It’s also the place that I found the next chapter in my life’s book of adventures.
For the first time, I confronted a 90-foot outdoor wall. Halfway up, I started feeling the same worry that brought me back to the hum, rumble, and repetitive beating of the wash cycle — that stressful moment where I wasn’t sure of the outcome. But as I did at age 5, I rode it out, and I finished my first climb.
In that year and a half, I spent nearly every weekend outside climbing, camping, hiking, and, ultimately, finding myself.
Understanding outdoor privilege
It’s strange to think I can power myself to travel to distant locations and see what the world is like when left to its, and my own, devices. When you’re standing 100 feet off the ground with the crux above you and only one direction to go, it puts things into perspective. It defines you in many ways.
At the end of each climb, I realize just how lucky I am to have the privilege to be where I am. To be able to pick where I want to go and how to get there — it’s not an opportunity everyone is afforded. And I don’t take my outdoor privilege for granted: I pick up a bag of trash at crags I climb at, respect the local wildlife, and stand up for public lands.
When I tell my mom about my adventures, she makes the same face as when I showed her my mud-covered bear: that “what-am-I-going-to-do-with-you” face. But I saw that her expression wasn’t one of disappointment or disapproval.

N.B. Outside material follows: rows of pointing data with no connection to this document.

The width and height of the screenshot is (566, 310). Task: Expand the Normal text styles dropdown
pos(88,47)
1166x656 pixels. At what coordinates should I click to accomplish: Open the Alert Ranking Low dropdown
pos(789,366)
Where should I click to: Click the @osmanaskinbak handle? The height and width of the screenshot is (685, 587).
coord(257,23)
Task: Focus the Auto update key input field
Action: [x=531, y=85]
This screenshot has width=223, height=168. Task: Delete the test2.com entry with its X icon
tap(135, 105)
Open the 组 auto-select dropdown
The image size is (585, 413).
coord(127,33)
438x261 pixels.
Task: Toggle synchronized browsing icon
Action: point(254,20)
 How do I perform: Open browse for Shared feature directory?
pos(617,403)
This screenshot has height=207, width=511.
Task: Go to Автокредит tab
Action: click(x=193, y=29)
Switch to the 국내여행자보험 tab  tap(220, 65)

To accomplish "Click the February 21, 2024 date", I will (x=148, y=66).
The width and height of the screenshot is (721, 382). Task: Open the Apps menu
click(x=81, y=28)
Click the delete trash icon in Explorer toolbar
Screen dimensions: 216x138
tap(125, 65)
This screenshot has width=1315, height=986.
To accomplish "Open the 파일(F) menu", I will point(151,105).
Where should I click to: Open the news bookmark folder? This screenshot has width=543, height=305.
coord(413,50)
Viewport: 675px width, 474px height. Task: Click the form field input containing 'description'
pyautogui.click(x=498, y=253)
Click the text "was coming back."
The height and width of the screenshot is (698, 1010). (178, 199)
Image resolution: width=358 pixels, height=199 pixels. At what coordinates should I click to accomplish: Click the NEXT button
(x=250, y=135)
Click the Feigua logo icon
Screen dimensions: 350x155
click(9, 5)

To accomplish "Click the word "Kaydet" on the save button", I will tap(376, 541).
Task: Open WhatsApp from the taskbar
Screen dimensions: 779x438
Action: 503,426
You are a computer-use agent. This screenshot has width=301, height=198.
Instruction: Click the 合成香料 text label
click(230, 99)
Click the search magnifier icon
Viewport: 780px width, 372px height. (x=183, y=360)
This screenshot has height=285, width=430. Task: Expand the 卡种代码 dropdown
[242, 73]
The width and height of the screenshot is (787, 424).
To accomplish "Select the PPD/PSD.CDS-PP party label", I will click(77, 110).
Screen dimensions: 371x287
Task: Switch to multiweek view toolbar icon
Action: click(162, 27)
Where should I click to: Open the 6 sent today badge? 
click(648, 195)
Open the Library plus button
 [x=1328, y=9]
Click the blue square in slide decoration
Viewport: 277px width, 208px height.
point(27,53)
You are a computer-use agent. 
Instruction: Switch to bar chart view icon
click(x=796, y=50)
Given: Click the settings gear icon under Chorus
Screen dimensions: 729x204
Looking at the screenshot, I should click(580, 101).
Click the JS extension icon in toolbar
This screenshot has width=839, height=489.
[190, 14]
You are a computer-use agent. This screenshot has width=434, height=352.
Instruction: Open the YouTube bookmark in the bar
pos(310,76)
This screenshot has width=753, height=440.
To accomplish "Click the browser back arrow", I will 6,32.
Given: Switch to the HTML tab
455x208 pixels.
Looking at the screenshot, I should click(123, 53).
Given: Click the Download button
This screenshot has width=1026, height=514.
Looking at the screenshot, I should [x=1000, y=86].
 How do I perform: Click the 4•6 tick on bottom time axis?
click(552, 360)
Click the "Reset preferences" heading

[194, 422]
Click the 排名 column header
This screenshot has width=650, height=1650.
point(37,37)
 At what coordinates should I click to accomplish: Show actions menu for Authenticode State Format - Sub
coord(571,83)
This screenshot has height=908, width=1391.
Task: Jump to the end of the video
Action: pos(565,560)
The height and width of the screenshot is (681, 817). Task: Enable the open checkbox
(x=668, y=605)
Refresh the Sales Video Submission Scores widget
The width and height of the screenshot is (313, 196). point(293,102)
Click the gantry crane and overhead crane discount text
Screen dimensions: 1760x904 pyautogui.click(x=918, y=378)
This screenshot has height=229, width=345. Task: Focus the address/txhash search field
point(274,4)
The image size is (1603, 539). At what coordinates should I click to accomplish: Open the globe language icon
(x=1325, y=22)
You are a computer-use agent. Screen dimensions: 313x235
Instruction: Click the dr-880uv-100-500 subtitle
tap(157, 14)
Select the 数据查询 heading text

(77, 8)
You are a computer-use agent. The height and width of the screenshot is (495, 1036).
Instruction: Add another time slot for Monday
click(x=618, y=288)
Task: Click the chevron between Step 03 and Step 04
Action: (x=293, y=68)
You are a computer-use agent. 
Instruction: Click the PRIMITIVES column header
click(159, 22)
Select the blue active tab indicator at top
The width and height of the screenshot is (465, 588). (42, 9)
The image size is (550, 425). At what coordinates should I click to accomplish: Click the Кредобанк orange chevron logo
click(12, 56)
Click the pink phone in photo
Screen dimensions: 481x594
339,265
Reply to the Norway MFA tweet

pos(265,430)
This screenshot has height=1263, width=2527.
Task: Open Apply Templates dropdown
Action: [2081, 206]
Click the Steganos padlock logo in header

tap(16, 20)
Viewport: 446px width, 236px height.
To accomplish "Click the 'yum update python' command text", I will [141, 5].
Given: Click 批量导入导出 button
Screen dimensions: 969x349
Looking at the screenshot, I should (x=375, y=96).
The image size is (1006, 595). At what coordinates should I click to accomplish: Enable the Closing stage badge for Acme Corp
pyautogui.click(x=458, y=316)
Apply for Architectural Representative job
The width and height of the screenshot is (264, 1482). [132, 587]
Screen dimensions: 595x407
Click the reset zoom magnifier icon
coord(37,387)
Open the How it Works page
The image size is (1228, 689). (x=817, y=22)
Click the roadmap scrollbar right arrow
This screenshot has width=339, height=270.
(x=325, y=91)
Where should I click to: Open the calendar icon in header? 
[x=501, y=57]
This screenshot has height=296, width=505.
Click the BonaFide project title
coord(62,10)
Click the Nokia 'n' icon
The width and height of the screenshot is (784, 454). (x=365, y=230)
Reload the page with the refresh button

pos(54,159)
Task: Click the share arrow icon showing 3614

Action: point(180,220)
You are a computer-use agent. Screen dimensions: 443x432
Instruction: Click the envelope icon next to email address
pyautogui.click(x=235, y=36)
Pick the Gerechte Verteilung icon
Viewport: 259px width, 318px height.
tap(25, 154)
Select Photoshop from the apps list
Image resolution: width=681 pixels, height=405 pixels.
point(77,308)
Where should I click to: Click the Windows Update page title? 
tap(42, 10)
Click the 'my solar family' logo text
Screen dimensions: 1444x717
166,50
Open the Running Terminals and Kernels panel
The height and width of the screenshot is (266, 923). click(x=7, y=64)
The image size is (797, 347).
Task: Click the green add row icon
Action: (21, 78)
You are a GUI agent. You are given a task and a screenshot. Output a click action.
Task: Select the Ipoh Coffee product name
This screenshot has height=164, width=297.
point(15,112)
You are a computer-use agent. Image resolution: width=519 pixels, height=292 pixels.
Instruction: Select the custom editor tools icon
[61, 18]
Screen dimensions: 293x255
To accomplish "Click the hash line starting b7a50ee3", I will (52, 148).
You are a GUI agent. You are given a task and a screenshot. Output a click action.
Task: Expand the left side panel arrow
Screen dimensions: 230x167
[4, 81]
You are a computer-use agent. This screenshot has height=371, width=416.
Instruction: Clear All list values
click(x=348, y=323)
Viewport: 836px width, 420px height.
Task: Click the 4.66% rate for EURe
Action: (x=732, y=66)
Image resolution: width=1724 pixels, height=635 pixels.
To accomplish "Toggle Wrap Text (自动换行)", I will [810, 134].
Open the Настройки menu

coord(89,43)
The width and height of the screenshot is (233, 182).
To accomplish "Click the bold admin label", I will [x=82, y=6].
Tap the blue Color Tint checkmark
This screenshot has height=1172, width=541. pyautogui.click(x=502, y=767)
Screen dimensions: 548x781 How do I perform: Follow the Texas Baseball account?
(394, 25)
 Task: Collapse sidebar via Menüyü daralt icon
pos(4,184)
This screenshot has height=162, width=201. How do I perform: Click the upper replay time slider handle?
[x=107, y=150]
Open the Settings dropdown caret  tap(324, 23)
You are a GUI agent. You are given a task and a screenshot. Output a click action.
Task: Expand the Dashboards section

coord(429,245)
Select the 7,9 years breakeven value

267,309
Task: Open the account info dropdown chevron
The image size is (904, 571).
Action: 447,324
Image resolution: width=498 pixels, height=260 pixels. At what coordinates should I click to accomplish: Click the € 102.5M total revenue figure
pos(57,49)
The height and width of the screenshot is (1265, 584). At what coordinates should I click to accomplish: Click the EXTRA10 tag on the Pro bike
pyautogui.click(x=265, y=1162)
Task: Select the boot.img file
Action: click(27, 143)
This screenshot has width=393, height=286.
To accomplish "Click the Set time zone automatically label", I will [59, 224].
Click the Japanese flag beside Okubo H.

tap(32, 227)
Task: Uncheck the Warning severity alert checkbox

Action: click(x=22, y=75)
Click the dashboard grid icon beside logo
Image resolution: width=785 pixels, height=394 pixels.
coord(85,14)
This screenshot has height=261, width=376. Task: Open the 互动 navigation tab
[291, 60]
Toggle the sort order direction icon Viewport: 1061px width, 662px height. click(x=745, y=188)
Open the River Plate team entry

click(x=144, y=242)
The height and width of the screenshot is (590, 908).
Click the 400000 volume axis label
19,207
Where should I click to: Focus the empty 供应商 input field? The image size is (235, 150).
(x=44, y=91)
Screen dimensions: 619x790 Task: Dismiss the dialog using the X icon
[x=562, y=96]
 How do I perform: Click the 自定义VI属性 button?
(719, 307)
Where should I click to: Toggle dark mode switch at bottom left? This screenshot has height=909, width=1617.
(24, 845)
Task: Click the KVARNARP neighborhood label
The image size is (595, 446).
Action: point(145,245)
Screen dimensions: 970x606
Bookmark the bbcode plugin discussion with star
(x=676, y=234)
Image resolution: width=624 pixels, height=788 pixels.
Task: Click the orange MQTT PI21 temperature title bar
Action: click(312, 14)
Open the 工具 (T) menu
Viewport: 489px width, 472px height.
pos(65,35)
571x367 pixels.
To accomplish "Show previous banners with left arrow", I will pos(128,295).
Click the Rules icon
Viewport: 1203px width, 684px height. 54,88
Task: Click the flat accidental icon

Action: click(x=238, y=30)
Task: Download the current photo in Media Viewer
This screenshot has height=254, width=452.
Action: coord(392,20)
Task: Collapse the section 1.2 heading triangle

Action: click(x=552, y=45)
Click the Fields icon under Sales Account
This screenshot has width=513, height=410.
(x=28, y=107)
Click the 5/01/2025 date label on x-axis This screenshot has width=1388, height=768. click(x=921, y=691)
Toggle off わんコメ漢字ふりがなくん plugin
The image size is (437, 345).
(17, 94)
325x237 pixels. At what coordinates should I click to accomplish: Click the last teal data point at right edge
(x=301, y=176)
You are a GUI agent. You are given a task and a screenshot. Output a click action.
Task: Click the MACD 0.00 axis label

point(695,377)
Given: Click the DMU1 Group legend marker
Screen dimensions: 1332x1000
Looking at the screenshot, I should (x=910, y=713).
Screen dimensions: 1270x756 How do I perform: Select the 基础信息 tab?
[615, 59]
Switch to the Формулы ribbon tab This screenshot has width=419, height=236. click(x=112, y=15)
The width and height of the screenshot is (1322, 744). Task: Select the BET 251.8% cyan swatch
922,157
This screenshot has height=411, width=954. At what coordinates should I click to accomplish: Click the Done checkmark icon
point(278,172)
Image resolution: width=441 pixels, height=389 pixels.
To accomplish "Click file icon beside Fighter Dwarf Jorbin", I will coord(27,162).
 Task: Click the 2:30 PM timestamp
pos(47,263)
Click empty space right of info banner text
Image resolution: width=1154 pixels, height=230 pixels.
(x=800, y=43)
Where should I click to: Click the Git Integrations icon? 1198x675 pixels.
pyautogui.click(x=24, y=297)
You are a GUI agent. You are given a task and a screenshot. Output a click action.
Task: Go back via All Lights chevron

It was expressing a difference in lifestyles, a difference between her “indoor” and my “outdoor” privilege.
And that outdoor privilege I’m afforded means celebrating the gift of both the indoors and the outdoors that my parents fought so hard to provide.
Everything my parents provided for me indoors gave me the ability to appreciate everything outdoors. While luxury for my mom was air conditioning and modern technology, luxury for me was not having to worry about any of those things and being able to go outside — for fun.
My backyard is now a whole lot bigger.